■ **Passage provided**
The esaist way to blow an alternator is to disconnect it from the battery when running. An alternator is easily capable of outputting over 100V. Many alternators are modified to produce high voltage DC for welders etc. I have modded alternators to make a high frequency, high voltage AC supply.

 

If you bother to run the maths, you would understand why an alternator MUST be able to produce this kind of voltage in order to drive maybe 80A or more through the stator windings. If the total resistance of the staor windings is just 1 ohm, and its an 80A alternator, I make that at least 80v across the stator, plus the battery voltage (say 12v) + 1v for the positive output diode drop plus 1v for the negative diode drop. That makes 94v just for an 80A alternator as a minimum and in practice they will go to 120v. For a higher amperage alternator, it's even higher.

 

If you disconnect the alternator whilst running, the output diodes will usually blow due to their PIV (peak inverse voltage) being exceeded. You're the one who knows Jack sh*t about alternators.

(Target pointing data)

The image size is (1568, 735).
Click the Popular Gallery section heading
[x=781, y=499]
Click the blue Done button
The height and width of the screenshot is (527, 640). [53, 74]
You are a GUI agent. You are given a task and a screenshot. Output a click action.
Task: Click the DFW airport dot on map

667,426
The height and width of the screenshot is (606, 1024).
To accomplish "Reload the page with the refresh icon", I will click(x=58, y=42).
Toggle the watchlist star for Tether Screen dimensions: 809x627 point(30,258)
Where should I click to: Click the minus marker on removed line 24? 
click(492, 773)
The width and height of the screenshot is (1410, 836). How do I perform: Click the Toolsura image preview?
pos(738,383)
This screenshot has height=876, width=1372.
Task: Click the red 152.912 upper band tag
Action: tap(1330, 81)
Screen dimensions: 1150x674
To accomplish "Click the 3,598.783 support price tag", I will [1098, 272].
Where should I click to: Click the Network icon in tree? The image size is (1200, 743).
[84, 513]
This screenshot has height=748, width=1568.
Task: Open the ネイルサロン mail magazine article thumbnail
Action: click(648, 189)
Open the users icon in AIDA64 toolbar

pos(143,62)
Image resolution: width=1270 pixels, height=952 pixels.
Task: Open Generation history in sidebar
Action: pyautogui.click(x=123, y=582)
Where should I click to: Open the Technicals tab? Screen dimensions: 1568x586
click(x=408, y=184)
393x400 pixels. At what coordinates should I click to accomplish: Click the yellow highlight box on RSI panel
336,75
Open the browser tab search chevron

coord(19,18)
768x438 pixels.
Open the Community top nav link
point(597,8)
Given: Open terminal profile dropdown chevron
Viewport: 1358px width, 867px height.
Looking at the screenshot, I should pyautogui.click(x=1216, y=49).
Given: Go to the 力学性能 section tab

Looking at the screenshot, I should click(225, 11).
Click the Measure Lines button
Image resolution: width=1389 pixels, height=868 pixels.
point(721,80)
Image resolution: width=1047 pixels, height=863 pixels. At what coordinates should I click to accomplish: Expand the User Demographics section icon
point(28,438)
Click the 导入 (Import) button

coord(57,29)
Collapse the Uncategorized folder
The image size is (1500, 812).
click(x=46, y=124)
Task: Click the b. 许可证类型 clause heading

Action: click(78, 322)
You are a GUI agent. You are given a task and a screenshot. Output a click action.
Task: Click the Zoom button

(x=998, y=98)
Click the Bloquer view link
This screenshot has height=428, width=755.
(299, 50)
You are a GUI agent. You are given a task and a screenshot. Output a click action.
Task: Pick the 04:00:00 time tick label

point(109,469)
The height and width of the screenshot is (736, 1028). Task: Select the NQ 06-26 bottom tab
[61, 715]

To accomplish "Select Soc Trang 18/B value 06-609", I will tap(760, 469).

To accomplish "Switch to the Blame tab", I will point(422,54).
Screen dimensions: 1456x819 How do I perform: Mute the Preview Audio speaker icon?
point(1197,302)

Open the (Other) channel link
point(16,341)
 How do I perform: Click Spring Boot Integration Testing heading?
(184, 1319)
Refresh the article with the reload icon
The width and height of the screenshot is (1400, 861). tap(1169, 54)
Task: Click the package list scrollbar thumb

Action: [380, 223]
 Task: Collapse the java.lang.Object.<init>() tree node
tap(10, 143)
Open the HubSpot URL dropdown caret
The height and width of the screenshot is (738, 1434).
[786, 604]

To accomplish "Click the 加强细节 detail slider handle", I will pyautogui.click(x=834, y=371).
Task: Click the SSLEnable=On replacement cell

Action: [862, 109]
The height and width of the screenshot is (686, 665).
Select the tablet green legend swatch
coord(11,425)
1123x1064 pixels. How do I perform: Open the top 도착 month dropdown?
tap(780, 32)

■ **Task**
Copy out the part of the alternator passage above between "If you disconnect" and "sh*t about alternators.", inclusive.

■ **In response**
If you disconnect the alternator whilst running, the output diodes will usually blow due to their PIV (peak inverse voltage) being exceeded. You're the one who knows Jack sh*t about alternators.